Isso de acordo com testes realizados por um desenvolvedor pseudônimo por trás da plataforma SpeechMap, que compara como diferentes modelos tratam assuntos sensíveis e controversos. Utilizando o nome “xlr8harder” na rede X, o desenvolvedor afirma que o R1-0528 é “substancialmente” menos permissivo em relação a temas de liberdade de expressão controversos do que as versões anteriores do DeepSeek, sendo o modelo mais censurado da empresa no que diz respeito a críticas ao governo chinês.
Como explicado pela Wired em uma matéria de janeiro, os modelos de IA na China devem seguir controles rigorosos de informação. Uma lei de 2023 proíbe que os modelos gerem conteúdos que “prejudicam a unidade do país e a harmonia social”, o que pode ser interpretado como material contrário às narrativas históricas e políticas oficiais. Para cumprir essa exigência, as startups chinesas frequentemente censuram seus modelos, utilizando desde filtros em nível de prompt até ajustes finos. Um estudo constatou que o R1 original do DeepSeek se recusa a responder a 85% das perguntas sobre assuntos considerados politicamente controversos pelo governo.
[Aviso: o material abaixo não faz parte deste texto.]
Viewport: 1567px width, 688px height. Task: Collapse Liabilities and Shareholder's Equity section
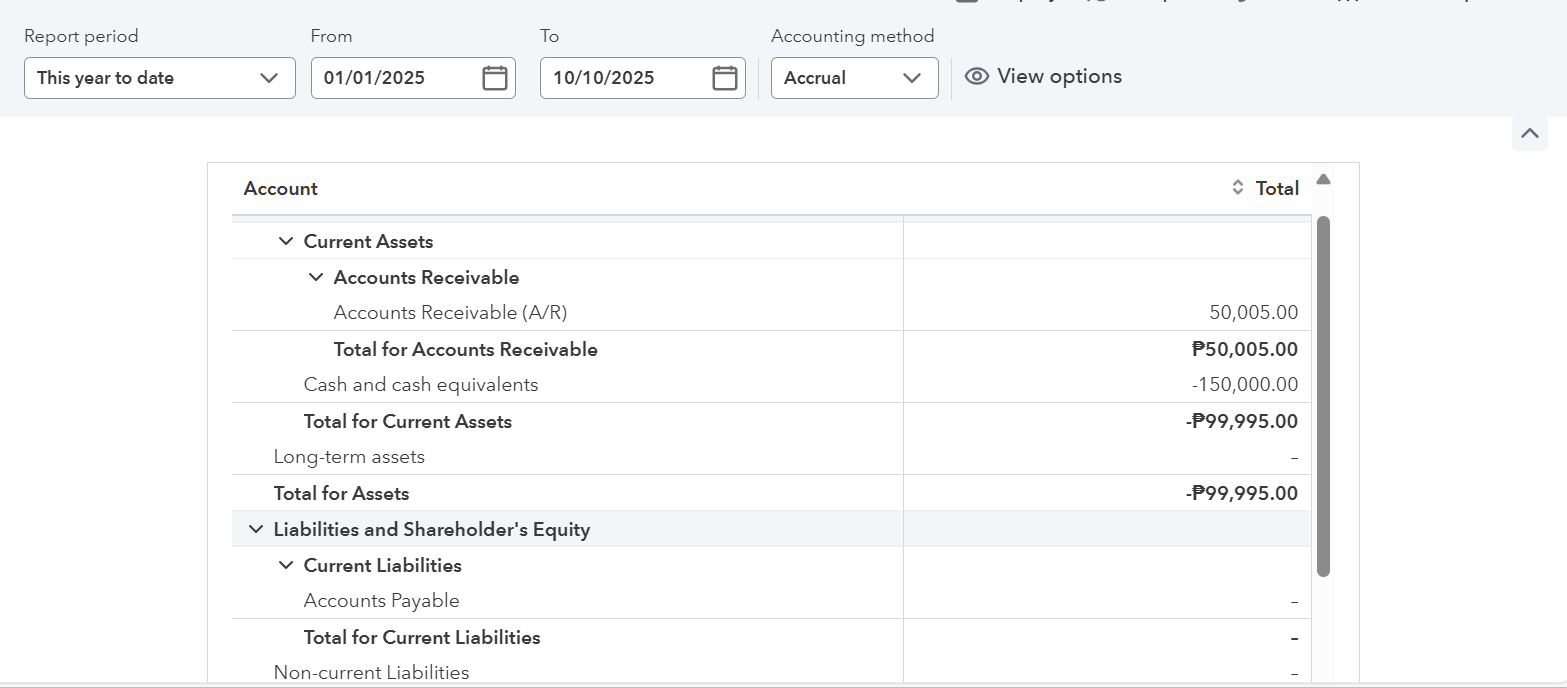[256, 530]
Segundo xlr8harder, o R1-0528 censura respostas a perguntas sobre temas como os campos de detenção na região de Xinjiang, onde mais de um milhão de muçulmanos uigures foram detidos arbitrariamente. Embora o modelo, em algumas ocasiões, critique aspectos das políticas governamentais – tendo mencionado os campos de Xinjiang como exemplo de violações de direitos humanos –, ele frequentemente reproduz a posição oficial do governo chinês quando questionado diretamente.
Testes realizados indicam esse mesmo padrão de resposta.
Os modelos de IA disponíveis publicamente na China, incluindo aqueles que geram vídeos – como o Magi-1 e o Kling – já haviam sido criticados anteriormente por censurarem temas sensíveis para o governo, como o massacre da Praça Tiananmen. Em dezembro, o CEO da plataforma de desenvolvimento de IA Hugging Face alertou para as consequências não intencionais das empresas ocidentais construírem sobre modelos chineses de código aberto que demonstram bom desempenho.